Organic Strawberry Jam
In preparation for canning:
Sterilize your jelly jars. You can do this by placing them in boiling water or in your dishwasher. Also, heat up the rings and lids in a pot of water until little bubbles begin to appear, but do not boil. Heat a really large pot of water for canning. The jars must be completely covered by the water. Place a lid on the pot to help the water heat faster.
To make the jam:
- Pick or buy 2 quarts of berries
- Clean the berries, remove the green tops, and mash gently.
- Add 2 teaspoons of calcium water (included in pectin package) to mashed berries
In a separate bowl combine:
- 1/2-1 cup honey, 3/4 cup-2 cup organic sugar, or the equivalents of stevia, sucanat, or maple syrup (the amount of sweetner should be adjusted for the sweetness of the berries you are using. I used one cup of sugar).
- 2 teaspoons pectin powder
Bring mashed fruit to a boil. Add pectin/sweetner mixture. Stir vigorously for two minutes, return to a boil, then remove from heat.
Canning the jam:
- Fill each jar to 1/2 inch from the top. Wipe the rims clean, then add the lids and screw tops.

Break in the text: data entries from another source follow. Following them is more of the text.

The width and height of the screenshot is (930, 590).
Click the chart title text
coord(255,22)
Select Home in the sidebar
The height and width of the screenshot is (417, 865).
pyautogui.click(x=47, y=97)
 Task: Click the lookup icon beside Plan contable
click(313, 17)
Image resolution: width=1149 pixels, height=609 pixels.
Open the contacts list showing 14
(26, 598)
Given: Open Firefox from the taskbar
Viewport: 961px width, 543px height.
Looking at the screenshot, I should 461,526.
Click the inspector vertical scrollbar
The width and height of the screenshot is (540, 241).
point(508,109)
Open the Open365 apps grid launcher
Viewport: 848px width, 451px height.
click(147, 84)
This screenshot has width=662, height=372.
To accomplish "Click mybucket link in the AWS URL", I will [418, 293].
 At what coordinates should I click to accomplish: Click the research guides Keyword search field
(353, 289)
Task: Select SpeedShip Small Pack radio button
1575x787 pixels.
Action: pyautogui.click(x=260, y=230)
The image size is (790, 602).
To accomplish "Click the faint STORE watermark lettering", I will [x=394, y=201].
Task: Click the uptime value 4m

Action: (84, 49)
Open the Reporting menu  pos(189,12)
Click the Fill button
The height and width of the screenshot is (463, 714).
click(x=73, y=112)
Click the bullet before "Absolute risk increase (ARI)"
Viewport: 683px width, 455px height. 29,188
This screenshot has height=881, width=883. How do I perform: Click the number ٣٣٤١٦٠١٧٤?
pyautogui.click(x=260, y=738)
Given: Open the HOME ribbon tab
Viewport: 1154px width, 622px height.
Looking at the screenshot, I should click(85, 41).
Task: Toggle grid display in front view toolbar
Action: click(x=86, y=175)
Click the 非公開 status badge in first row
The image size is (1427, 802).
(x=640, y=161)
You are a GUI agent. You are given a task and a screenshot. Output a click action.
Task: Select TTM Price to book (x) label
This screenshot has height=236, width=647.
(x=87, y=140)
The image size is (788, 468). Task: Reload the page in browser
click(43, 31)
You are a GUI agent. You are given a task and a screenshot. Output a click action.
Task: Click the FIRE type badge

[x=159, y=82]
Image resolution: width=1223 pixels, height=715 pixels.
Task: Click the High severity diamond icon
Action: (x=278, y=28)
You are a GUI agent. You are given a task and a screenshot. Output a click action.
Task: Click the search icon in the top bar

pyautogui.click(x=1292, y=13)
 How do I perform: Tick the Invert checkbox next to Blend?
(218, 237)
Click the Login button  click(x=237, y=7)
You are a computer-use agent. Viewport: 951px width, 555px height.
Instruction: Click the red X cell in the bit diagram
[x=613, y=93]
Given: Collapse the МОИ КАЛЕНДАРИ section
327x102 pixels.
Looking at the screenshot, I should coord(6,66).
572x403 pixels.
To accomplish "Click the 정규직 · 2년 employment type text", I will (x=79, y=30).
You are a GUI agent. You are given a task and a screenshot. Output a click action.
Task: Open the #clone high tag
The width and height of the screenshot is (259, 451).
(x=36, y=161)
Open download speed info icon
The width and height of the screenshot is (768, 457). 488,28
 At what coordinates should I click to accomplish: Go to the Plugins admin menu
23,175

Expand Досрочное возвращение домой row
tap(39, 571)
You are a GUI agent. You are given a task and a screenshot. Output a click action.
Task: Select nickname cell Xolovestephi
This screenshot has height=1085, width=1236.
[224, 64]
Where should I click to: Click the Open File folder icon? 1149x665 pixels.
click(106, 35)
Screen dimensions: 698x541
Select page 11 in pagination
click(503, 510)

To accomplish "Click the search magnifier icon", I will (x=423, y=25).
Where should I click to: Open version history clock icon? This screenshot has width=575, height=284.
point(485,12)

- Place jars in the big pot of boiling water so that they are completely covered. Boil for 5 minutes (add 1 minute for every 1000 feet of elevation above sea level).
- Let jars completely cool. The jam will not solidify until cool. Check lids to make sure they are sealed/sucked down.
We estimate we have saved our family $70 by canning a dozen jars of organic strawberry jam. Even better, we know where the strawberries were grown and the hands that have tended and harvested the fruit from start to finish. My daughter ate four pieces of toast and our homemade jam for breakfast this morning!